他の療法と区別するには、「過去の記憶に働きかける」という視点を持っておくと判断しやすくなりますよ。

参考になった数1

02

回想法は、

現在の認知機能の不足」よりも、「残っている長期記憶」を活用することで

精神的な安定や自己肯定感を高め、認知機能の活性化を図る心理療法です。

単に昔話をするだけでなく、写真、音楽、昔の道具などを用いて、

より鮮明に記憶を引き出します。

選択肢1. 肩や背中から優しくゆっくりと触れる。

×:誤りです。

 

これはタッチケアです。
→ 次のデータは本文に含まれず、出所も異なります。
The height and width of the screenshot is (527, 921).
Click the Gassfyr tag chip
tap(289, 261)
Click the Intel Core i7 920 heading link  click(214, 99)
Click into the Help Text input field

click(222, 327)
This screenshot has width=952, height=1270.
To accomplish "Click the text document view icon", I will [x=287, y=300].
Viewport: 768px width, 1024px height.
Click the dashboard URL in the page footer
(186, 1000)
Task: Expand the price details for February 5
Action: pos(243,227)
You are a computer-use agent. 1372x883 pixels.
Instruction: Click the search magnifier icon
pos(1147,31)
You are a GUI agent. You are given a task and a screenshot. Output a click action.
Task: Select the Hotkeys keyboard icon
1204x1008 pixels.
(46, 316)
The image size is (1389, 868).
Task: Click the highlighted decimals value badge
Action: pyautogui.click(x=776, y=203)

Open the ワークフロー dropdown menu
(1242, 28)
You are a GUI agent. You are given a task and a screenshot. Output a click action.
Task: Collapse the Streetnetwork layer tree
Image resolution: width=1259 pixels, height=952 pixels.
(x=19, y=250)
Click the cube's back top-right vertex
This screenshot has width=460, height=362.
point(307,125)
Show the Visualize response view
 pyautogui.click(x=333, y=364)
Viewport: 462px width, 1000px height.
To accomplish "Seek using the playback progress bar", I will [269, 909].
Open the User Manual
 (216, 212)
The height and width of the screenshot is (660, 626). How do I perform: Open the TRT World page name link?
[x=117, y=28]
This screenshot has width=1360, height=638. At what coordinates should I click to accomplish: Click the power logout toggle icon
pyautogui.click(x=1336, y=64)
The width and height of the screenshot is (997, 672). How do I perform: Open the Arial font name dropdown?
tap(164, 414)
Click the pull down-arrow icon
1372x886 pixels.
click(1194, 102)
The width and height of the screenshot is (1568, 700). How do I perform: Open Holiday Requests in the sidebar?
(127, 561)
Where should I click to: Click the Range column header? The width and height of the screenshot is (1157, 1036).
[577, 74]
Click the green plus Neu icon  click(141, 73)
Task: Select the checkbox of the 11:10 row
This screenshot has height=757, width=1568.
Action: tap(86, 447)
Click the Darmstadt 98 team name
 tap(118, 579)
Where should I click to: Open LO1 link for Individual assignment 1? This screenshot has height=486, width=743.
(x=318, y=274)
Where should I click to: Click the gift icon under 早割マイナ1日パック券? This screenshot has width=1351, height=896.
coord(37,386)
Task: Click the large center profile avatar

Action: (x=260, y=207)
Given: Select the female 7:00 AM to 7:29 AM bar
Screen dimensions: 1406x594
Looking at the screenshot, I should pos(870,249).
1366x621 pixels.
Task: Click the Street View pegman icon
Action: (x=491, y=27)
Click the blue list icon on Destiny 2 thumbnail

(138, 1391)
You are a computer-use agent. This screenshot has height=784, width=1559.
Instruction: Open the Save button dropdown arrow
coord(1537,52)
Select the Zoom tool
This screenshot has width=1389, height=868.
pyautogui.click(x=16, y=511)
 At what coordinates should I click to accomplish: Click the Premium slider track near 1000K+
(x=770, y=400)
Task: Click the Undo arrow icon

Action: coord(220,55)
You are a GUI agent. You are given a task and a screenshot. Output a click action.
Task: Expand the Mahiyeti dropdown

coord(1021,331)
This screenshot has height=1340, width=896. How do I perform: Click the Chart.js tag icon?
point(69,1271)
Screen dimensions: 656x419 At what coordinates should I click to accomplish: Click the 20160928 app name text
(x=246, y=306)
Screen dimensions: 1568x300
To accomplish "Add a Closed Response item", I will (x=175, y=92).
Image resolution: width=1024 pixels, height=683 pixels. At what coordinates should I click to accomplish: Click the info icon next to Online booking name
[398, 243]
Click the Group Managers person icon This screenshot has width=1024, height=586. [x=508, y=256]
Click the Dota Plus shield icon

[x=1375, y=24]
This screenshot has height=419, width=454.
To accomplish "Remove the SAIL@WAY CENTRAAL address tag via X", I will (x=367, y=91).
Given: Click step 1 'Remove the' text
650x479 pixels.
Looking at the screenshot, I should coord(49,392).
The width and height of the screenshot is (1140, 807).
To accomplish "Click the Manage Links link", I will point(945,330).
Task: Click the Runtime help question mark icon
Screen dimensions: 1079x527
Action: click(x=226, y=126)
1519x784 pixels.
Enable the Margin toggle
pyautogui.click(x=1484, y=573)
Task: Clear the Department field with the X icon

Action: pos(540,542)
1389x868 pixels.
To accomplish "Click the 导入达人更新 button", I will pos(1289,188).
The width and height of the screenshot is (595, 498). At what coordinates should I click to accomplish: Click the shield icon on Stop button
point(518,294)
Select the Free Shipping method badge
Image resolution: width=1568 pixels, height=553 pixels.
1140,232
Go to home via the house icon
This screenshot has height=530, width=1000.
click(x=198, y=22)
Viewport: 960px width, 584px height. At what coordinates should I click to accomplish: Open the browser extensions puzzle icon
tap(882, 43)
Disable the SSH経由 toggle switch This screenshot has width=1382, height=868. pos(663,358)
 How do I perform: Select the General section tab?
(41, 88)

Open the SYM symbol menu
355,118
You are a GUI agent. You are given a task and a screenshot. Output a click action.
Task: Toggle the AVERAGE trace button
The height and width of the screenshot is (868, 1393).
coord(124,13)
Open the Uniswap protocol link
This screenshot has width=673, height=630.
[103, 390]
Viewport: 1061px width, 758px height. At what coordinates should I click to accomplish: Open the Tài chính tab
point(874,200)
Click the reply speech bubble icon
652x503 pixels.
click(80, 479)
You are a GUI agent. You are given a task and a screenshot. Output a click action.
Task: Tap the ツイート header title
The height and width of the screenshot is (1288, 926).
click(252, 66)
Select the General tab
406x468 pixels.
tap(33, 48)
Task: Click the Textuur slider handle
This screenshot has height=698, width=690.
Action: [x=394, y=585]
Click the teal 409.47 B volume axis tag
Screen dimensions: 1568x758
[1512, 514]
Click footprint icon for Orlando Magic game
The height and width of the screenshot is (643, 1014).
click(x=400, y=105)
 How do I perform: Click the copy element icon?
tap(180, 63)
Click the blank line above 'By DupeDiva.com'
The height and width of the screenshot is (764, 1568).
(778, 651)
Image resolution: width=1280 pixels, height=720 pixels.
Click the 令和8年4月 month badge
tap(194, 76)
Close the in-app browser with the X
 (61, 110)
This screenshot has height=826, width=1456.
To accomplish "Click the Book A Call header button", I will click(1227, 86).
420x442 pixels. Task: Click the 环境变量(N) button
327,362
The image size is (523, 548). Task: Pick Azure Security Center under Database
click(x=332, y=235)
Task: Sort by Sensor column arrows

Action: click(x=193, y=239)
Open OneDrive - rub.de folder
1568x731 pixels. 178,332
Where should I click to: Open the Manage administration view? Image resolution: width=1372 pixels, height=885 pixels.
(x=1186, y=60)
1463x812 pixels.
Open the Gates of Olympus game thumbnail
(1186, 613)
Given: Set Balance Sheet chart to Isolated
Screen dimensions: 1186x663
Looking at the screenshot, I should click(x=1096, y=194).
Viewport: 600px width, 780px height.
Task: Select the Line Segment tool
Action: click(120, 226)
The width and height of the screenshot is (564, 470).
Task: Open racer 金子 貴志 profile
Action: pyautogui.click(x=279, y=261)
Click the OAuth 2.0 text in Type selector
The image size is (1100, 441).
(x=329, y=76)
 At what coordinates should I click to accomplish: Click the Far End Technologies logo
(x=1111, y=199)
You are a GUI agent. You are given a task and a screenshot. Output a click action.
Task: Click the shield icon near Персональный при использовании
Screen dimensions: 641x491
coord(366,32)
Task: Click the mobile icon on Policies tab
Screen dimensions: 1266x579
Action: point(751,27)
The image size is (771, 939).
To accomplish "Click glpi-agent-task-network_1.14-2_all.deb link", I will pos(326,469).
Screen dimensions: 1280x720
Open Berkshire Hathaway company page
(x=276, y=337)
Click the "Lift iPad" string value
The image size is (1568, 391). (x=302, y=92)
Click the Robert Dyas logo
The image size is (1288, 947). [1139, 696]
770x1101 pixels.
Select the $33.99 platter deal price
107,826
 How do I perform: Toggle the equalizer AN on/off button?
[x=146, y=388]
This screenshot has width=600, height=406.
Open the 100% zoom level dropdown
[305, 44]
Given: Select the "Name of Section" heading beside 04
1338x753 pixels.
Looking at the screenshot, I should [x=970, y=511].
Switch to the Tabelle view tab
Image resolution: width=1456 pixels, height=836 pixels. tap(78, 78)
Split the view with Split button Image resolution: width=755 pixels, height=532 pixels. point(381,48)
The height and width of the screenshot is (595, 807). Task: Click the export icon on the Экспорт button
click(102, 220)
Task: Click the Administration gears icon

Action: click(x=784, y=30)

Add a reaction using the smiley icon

安心感の提供であり回想法ではありません。

身体的接触を通じて緊張緩和や信頼感構築を図る技法です。

選択肢2. 共感を通して、認知症(dementia)の人が体験している現実を受け入れる。

×:誤りです。

 

これはバリデーションです。

相手の感情や言動を否定せず、

その人の主観的世界を受け入れ共感する手法で、

回想法とは異なります。

選択肢3. 見当識を高めるために、時間や場所、現在の状況を説明する。

×:誤りです。

 

これはリアリティ・オリエンテーションです。

時間や場所、現在の状況を説明し想起させることで、

見当識障害の改善を図る技法で、回想法ではありません。

選択肢4. 昔の写真や音楽を活用して、記憶を活性化する。

○:正しいです。

 

典型的な回想法です。

古いアルバム写真や歌などの手がかり刺激を使い

当時の記憶を引き出し、語り合うことで

認知機能や情緒面を支援します。

 

 

選択肢5. 残存能力を活用し、共同作業を通して仲間をつくる。

×:誤りです。

 

これは作業療法グループワークなどが

想定されていると思われます。

過去の記憶を呼び起こす、回想法とは異なります。